Posted to dev@bookkeeper.apache.org by "Sijie Guo (JIRA)" <ji...@apache.org> on 2012/07/15 10:11:34 UTC

[jira] [Comment Edited] (BOOKKEEPER-300) Create Bookie format command

    [ https://issues.apache.org/jira/browse/BOOKKEEPER-300?page=com.atlassian.jira.plugin.system.issuetabpanels:comment-tabpanel&focusedCommentId=13414586#comment-13414586 ] 

Sijie Guo edited comment on BOOKKEEPER-300 at 7/15/12 8:10 AM:
---------------------------------------------------------------

{quote}
I think format should just take care of metadata. Storage directories anyway will be cleaned if there is no metadata presents related to that data.
{quote}
{quote}
If we clean only zookeeper nodes, then bookie itself will not start. In each and every storage directory, cookie file will be present. If that information present in storage dir and not in storage directory, then bookie will not start.
{quote}

I think the bookies would still start because there is no cookie existed in ZooKeeper. bookies would treat it as a new environment and create its cookie node.

but there is an inconsistent issue if we just clean metadata. there is a time period before all old data was cleaned by GC thread. so those data might be introduced in the system again due some corner cases.

so if we want to introduce format here for BookKeeper, we need to introduce a mechanism to distinguish  bookies between current format and previous formats first. the initial idea is to generate an INSTANCE-ID (could be timestamp, uuid) for bookkeeper during formatting. all bookies join this instance of bookkeeper would generate cookie based on INSTANCE-ID and recorded them in local directories. if a bookie server join bookkeeper using different INSTANCE-ID, it should fail to start.

after introducing such mechanism, we could avoid bookie server starts with old data between different bookkeeper format.

so the format progress would contains two parts, one is metadata format, the other one is bookie format.

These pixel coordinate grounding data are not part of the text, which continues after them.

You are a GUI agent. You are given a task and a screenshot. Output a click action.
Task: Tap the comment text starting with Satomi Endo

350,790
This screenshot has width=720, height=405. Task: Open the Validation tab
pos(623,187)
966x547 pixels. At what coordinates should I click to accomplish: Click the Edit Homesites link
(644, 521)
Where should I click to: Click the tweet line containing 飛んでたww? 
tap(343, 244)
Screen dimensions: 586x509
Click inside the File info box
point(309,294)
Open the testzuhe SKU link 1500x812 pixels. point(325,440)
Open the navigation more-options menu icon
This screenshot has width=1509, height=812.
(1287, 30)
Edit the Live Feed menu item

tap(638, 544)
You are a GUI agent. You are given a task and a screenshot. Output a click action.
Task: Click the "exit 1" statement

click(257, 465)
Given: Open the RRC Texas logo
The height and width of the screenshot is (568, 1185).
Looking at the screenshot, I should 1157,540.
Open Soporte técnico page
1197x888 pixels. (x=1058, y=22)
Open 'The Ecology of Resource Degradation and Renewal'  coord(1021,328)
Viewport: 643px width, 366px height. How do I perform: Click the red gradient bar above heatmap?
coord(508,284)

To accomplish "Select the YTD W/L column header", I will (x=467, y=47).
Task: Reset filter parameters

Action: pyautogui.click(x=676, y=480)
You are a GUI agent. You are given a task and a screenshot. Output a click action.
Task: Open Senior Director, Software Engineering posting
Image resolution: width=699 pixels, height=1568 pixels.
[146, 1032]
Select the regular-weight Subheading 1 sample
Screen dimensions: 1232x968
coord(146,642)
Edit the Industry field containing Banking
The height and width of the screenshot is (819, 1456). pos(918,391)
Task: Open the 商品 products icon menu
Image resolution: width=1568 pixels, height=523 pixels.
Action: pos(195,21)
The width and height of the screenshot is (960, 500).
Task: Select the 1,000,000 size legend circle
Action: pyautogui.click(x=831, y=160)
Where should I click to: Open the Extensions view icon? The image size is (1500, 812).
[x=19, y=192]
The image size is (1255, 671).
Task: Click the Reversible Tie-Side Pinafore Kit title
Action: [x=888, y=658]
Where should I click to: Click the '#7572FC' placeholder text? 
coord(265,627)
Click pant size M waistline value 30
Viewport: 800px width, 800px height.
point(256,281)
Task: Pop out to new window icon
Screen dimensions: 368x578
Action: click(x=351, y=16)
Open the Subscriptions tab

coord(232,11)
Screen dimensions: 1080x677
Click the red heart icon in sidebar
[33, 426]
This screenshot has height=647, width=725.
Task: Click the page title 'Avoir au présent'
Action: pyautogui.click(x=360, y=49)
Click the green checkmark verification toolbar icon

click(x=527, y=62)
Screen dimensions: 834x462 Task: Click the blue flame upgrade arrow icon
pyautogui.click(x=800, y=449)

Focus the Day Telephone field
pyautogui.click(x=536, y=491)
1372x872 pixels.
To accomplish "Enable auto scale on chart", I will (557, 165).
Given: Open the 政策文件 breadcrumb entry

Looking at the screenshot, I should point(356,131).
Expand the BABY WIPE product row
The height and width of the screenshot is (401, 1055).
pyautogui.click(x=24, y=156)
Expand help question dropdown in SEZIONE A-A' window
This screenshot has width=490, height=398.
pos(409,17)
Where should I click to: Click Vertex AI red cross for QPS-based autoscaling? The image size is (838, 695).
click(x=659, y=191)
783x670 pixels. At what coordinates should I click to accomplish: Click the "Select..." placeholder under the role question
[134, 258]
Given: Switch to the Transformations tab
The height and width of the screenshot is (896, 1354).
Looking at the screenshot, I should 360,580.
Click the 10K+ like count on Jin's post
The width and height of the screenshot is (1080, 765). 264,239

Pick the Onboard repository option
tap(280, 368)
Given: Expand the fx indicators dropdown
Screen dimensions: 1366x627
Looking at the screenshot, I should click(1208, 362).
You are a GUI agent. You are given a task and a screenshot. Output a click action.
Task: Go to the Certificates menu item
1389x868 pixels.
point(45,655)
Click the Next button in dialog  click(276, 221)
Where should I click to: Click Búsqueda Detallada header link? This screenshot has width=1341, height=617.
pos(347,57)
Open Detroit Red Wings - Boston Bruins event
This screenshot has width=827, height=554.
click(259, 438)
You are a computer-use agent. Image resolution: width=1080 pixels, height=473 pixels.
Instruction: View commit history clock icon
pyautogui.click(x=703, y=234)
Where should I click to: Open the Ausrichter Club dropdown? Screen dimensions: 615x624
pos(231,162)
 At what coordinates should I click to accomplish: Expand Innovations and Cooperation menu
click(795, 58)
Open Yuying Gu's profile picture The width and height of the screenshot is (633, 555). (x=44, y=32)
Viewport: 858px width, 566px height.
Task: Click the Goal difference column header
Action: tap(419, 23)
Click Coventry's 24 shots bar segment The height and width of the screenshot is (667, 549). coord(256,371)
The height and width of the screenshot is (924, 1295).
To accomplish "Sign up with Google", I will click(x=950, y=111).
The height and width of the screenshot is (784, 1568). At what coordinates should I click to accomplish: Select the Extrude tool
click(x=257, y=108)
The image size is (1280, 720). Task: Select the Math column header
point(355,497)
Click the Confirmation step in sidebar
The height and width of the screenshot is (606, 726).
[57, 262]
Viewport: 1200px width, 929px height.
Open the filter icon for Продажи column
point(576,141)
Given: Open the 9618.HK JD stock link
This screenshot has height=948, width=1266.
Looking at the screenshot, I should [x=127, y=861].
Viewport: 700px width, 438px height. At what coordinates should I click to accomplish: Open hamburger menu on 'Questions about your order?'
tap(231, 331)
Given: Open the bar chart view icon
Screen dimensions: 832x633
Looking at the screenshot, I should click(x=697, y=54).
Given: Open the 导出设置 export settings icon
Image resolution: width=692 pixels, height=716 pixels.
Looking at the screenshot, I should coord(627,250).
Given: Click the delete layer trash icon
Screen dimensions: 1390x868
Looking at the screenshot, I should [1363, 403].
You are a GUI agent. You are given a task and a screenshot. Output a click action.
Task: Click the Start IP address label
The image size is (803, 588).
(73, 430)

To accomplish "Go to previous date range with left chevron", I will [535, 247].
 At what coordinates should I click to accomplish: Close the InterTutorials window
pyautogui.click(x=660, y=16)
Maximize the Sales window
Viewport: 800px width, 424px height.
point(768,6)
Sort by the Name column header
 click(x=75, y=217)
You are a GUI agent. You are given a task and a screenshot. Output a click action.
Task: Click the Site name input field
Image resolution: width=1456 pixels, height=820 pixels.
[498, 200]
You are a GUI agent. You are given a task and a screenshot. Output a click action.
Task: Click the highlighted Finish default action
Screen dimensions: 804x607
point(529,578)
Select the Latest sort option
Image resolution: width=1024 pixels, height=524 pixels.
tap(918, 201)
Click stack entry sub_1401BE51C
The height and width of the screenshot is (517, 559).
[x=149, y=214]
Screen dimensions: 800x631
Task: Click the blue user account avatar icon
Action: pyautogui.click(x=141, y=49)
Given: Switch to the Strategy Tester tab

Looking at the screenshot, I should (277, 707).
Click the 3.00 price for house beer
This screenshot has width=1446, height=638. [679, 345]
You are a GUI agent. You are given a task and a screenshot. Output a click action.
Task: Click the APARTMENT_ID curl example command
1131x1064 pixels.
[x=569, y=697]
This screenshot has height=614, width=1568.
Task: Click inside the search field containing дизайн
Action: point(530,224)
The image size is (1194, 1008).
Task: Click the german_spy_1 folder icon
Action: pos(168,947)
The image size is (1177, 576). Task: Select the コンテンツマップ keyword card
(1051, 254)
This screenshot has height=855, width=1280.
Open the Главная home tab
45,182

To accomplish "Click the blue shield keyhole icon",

metadata format: could be run in either bookie server and run only once. it takes the responsibility on cleaning metadata. after cleaning old metadata, it would generate a new INSTANCE-ID for new bookkeeper instance.

bookie format: be run each bookie server. it takes the responsibility on cleaning old data.

if a bookie server doesn't run 'bookie-format' after the metadata is formatted. it should fail to start due to providing different INSTANCE-ID. so admin guys could run 'bookie -format' to clean local bookie data.

{quote}
leaving other nodes ( cookies, LAYOOUT ) as it is
{quote}

as Uma mentioned, 'format' means there is no old info introduced to new environment. so cookies and LAYOUT should be also removed.

before removing LAYOUT, you should not remove ledgers znode directly. LAYOUT introduced is for different ledger metadata management. in BOOKKEEPER-203, we had a zk-independent LedgerManager interface to handle metadata management for bookkeeper. so a possible way to handle metadata formatting is to provide a 'format' interface in LedgerManager. and different LedgerManager implementation should provide a way to format their metadata.

so the metadata format progress would be:

1) reading LAYOUT to instantiate a LedgerManager.
2) call LedgerManager#format to format its metadata layout.
3) remove LAYOUT znode.
3) remove cookie znodes.

{quote}
Format should be implememted as API in server side or Client side.?
If BKJM also want to call format, which needs to format only ledger details in zk, then it would be better to implement at client side. i.e. in BookKeeper class.
{quote}

for metadata format, it might be better to put it in BookKeeperAdmin. for local data format, you could put it in Bookie.









                
      was (Author: hustlmsp):
    {quote}
I think format should just take care of metadata. Storage directories anyway will be cleaned if there is no metadata presents related to that data.
{quote}
{quote}
If we clean only zookeeper nodes, then bookie itself will not start. In each and every storage directory, cookie file will be present. If that information present in storage dir and not in storage directory, then bookie will not start.
{quote}

I think the bookies would still start because there is no cookie existed in ZooKeeper. bookies would treat it as a new environment and create its cookie node.

but there is an inconsistent issue if we just clean metadata. there is a time period before all old data was cleaned by GC thread. so those data might be introduced in the system again due some corner cases.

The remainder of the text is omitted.